In the centre, NHS Digital’s data services platform is replacing a hodgepodge of old systems as the landing pad for national patient data sets. Once there, the data is easier and faster to link, anonymise and share within the NHS and with researchers, both commercial and academic. NHS Digital is making changes to the collection of GP data that, according to one report, will benefit researchers “enormously”.
At the regional level, the local health and care records exemplars are meant to be doing the same. Each LHCRE will gather or link together individual patient’s information from different providers for local use (eg: direct care, planning) and to feed into the centre. To make this work, rules are being introduced to clean and standardise patient data nationally.
Senior NHS officials and the health and social care secretary have both insisted LHCREs will not be used to create a national patient “data lake” for researchers. At best, this is being technically cute. NHS Digital told suppliers in October last year that the LHCREs will feed data directly into its central platform. Both NHS England and life sector deals make it clear that patient data drawn from LHCREs will support research at a national level.

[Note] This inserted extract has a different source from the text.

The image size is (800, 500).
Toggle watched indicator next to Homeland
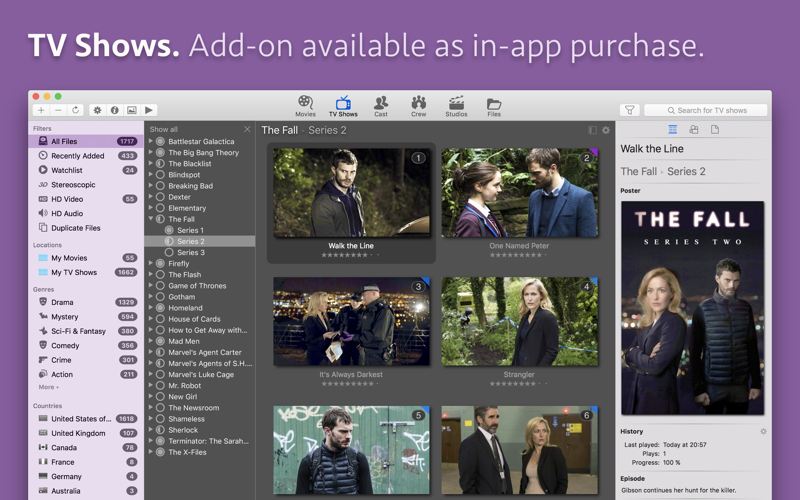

The conversation has even shifted from how NHS should control industry access to patient data, to how much it should be charging.
Technology companies, in particular, are increasingly striking deals with NHS trusts to access patient data to test or develop their products. The most infamous of these deals, between Royal Free London FT and Google Deepmind, was unlawful but also brought the trust questionable benefits (Google, on the other hand, plans to turn the resulting “streams” app into a multibillion pound global business).

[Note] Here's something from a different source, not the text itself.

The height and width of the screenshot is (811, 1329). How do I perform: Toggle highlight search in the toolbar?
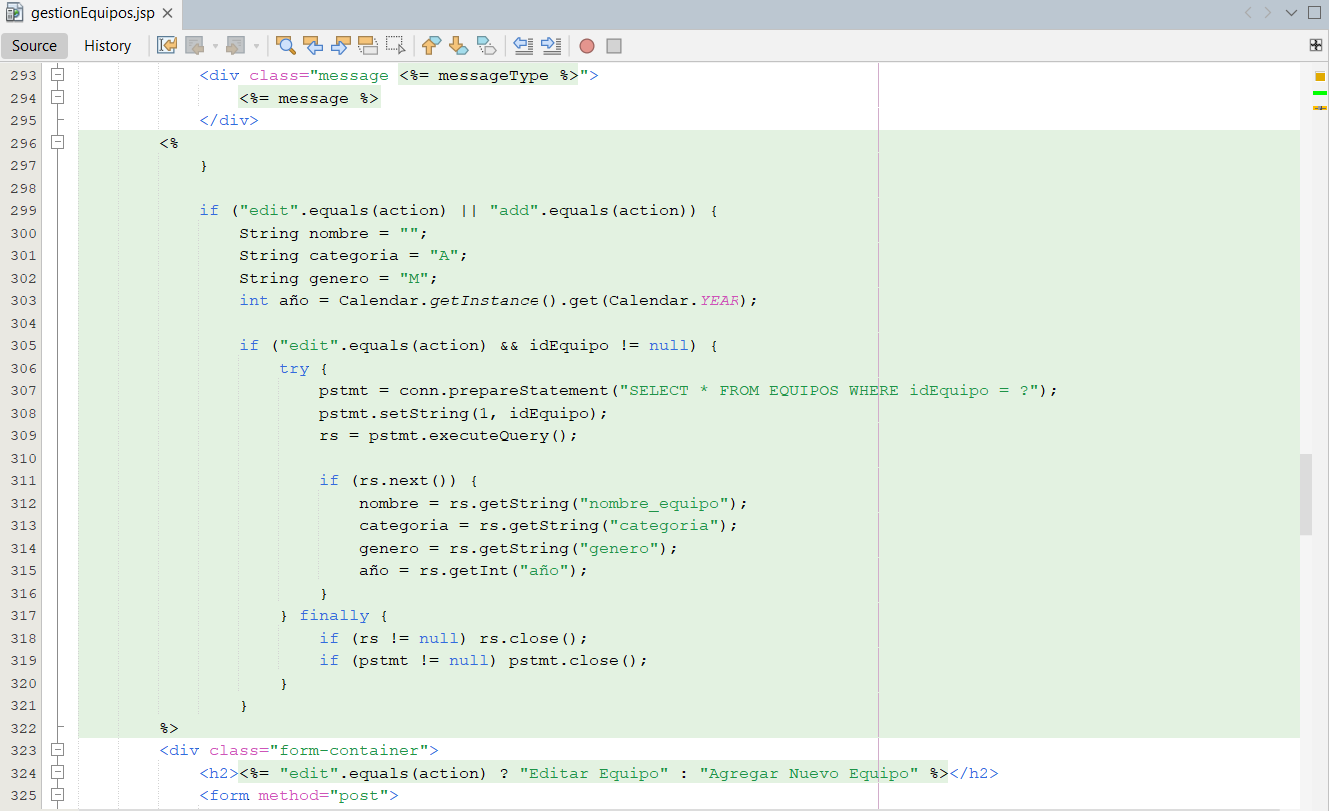pyautogui.click(x=368, y=46)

The Department of Health and Social Care, worried the NHS is getting a poor return on its patient data, has now written a code for ensuring the NHS will cash in on any “upside” from such arrangement. This may come from straight selling data, preferential access to any new tech developed using that data, or from trusts creating joint ventures with tech companies to commercially exploit the data (and, of course, to improve health and care).
How willing industry will be to pay for better access to NHS patient data remains to be seen (some large high-quality patient datasets overseas are free to access). But DHSC is advising NHS organisations to create “commercial strategy” for sharing patient data now, to ensure the NHS gets a fair piece of any action.
Declaring your find
None of the above is secret but most of it will be news to the average patient on the street.
Even within the NHS, the data sharing drive is being pitched as a way of improving direct care (which it partly is), not supporting new industries. Senior NHS officials have told HSJ this is a deliberate strategy. Talk about non-controversial use case now, and this a pressing case for greater data sharing for direct care, and save the harder conversation, about sharing this “tremendous resource” with industry, for down the track.
But, as detailed above, the government is trying to do both now, and that has led to some confusion.
Last month, Digital Health reported that some local LCHRE leads had objected to demands that they feed patient data into the centre for secondary uses, claiming it wasn’t what they’d “signed up for”. If senior NHS IT managers are missing the fine print (or being misled), what hope does the public have?
The National Data Guardian Dame Fiona Caldicott says the NHS should have a “no surprises” policy on using patient’s health data, but surprises persist. Last month, she said the “case for data sharing still needs to be made to the public”.
“Dialogue with the public about data use has not grown at the same speed as the capacity of technology,” she said. “Where there is a gap between expectations and reality, anxiety may grow about the use of patient data to support innovation.”
Last time that gap opened up, it set health data sharing back years. That is a mistake the NHS can ill-afford to repeat.